Source extract:
Richard Cooke on News Corp Australia newspapers in this month’s issue of The Monthly:

… their voice is so uniform, and their agenda so clear …

Anna Caldwell in The Daily Telegraph,yesterday:

Bill Shorten’s live TV monologue about how his mother’s ambitions to be a lawyer were thwarted by her working-class roots has been hailed as an election-winning moment, but omitted the fact that she went on to enjoy an illustrious career as a barrister after a midlife occupation change.

Their voice so uniform … Andrew Bolt adding his two cents on the Herald Sun website, yesterday:

Bill Shorten is livid about The Daily Telegraph’s front page today. Despite being a Telegraph columnist, I must say this: Shorten spoke truly when he said his mother sacrificed her dream to be a lawyer, taking up teaching to help her siblings. There is no invention here. That she decades later, after a great career teaching, finally ­realised her dream has been well-­reported and does not negate at all her admirable sacrifice. I note that the Herald Sun, my employer, chose not to run this story. I support that decision. I point that out not least because there is an unfortunate tendency of critics to assume that what one paper does is part of a wider “Murdoch media” campaign. It is not.

Agenda so clear. Alice Workman on The Australian’s website, yesterday:

An emotional Bill Shorten has praised the life and career of his late mother, Ann, crediting her as the driving force behind his time in politics. In ­response to a story in The Daily Telegraph today that accused him of skipping over the “inconvenient truth” of her time working as a barrister during Q&A on Monday night, the Opposition Leader opened up in detail about his mother’s life.

Moving along. Ben Zimmer in Slate, on January 14, 2014:

In a recent “Word on the Street” column for The Wall Street Journal, I wrote about the rather evocative ­expression “screw the pooch,” meaning “to commit an embarrassing mistake” … We almost certainly owe the popularity of the expression to Tom Wolfe’s 1979 book The Right Stuff, which is about the Mercury space program, and its 1983 film adaptation.

Supplied material:

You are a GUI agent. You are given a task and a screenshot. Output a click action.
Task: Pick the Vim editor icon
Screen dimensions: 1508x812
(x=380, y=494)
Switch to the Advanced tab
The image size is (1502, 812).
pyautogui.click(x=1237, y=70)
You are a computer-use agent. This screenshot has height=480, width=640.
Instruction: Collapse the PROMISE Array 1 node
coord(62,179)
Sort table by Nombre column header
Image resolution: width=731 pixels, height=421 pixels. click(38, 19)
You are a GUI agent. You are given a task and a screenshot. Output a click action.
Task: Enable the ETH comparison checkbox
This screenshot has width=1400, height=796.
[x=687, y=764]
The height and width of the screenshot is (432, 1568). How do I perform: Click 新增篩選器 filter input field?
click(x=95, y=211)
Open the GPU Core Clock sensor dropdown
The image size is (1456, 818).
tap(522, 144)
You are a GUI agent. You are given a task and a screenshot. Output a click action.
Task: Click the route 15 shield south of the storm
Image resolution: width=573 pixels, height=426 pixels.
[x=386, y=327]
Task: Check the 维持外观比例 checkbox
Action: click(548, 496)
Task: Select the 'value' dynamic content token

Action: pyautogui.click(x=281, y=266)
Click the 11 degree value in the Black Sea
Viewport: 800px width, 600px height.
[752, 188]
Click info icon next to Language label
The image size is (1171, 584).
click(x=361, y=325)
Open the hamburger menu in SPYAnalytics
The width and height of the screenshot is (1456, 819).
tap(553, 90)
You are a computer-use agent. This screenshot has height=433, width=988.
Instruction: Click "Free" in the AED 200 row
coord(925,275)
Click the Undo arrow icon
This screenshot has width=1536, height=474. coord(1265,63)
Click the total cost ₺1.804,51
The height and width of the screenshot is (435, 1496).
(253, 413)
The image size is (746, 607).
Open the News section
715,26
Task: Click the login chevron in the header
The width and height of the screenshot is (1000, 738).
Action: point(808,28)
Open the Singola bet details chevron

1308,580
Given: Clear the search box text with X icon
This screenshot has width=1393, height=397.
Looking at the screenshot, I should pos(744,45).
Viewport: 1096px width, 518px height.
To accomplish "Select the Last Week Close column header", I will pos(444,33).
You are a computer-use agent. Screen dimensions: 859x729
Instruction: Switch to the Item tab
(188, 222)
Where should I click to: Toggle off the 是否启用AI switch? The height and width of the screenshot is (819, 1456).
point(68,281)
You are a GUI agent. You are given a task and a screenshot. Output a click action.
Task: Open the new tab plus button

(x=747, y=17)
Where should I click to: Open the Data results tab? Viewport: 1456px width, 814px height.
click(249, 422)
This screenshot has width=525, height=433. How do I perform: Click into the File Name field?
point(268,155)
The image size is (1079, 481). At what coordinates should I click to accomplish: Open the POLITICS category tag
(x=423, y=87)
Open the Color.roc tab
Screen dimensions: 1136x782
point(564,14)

Job 1: Retype the stretch of the press-commentary extract from "Agenda so clear." through "his mother’s life.".
Job 2: In the press-commentary extract, what did Andrew Bolt say Shorten's mother took up to help her siblings?
Job 3: List every person the press-commentary extract credits as the writer of a quoted passage.

Correct result 1:
Agenda so clear. Alice Workman on The Australian’s website, yesterday:

An emotional Bill Shorten has praised the life and career of his late mother, Ann, crediting her as the driving force behind his time in politics. In ­response to a story in The Daily Telegraph today that accused him of skipping over the “inconvenient truth” of her time working as a barrister during Q&A on Monday night, the Opposition Leader opened up in detail about his mother’s life.

Correct result 2: Teaching.

Correct result 3:
Richard Cooke
Anna Caldwell
Andrew Bolt
Alice Workman
Ben Zimmer